Entries on locating words and elements

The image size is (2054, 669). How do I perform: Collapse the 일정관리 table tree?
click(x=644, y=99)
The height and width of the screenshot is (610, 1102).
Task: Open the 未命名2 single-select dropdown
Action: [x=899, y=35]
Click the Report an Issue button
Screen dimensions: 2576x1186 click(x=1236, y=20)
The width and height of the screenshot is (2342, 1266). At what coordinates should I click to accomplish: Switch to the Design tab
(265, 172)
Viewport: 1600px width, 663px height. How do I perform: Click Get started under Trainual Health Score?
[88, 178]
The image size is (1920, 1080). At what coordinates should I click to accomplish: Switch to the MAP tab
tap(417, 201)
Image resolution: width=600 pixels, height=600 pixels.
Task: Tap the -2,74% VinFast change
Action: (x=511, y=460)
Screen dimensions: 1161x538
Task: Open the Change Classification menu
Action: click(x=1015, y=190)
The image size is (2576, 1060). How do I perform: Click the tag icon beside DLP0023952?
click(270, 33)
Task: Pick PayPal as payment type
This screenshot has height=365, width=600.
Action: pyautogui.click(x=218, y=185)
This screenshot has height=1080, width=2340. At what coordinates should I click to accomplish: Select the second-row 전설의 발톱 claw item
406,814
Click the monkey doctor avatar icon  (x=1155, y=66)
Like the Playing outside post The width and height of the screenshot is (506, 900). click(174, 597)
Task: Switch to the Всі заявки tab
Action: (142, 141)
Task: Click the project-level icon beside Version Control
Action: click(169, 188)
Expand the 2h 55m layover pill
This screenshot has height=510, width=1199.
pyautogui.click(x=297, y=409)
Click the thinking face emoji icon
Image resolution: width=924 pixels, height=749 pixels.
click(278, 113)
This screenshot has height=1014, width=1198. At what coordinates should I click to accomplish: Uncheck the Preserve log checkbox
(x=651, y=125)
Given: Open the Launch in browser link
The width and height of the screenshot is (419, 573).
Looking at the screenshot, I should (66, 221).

§ WHAT THIS TASK INVOLVES: Copy every one of the entries above word for word, keeping each line in its original order.

§ COMPLETE ANSWER:
The image size is (2054, 669). How do I perform: Collapse the 일정관리 table tree?
click(x=644, y=99)
The height and width of the screenshot is (610, 1102).
Task: Open the 未命名2 single-select dropdown
Action: [x=899, y=35]
Click the Report an Issue button
Screen dimensions: 2576x1186 click(x=1236, y=20)
The width and height of the screenshot is (2342, 1266). At what coordinates should I click to accomplish: Switch to the Design tab
(265, 172)
Viewport: 1600px width, 663px height. How do I perform: Click Get started under Trainual Health Score?
[88, 178]
The image size is (1920, 1080). At what coordinates should I click to accomplish: Switch to the MAP tab
tap(417, 201)
Image resolution: width=600 pixels, height=600 pixels.
Task: Tap the -2,74% VinFast change
Action: (x=511, y=460)
Screen dimensions: 1161x538
Task: Open the Change Classification menu
Action: click(x=1015, y=190)
The image size is (2576, 1060). How do I perform: Click the tag icon beside DLP0023952?
click(270, 33)
Task: Pick PayPal as payment type
This screenshot has height=365, width=600.
Action: pyautogui.click(x=218, y=185)
This screenshot has height=1080, width=2340. At what coordinates should I click to accomplish: Select the second-row 전설의 발톱 claw item
406,814
Click the monkey doctor avatar icon  (x=1155, y=66)
Like the Playing outside post The width and height of the screenshot is (506, 900). click(174, 597)
Task: Switch to the Всі заявки tab
Action: (142, 141)
Task: Click the project-level icon beside Version Control
Action: click(169, 188)
Expand the 2h 55m layover pill
This screenshot has height=510, width=1199.
pyautogui.click(x=297, y=409)
Click the thinking face emoji icon
Image resolution: width=924 pixels, height=749 pixels.
click(278, 113)
This screenshot has height=1014, width=1198. At what coordinates should I click to accomplish: Uncheck the Preserve log checkbox
(x=651, y=125)
Given: Open the Launch in browser link
The width and height of the screenshot is (419, 573).
Looking at the screenshot, I should (66, 221).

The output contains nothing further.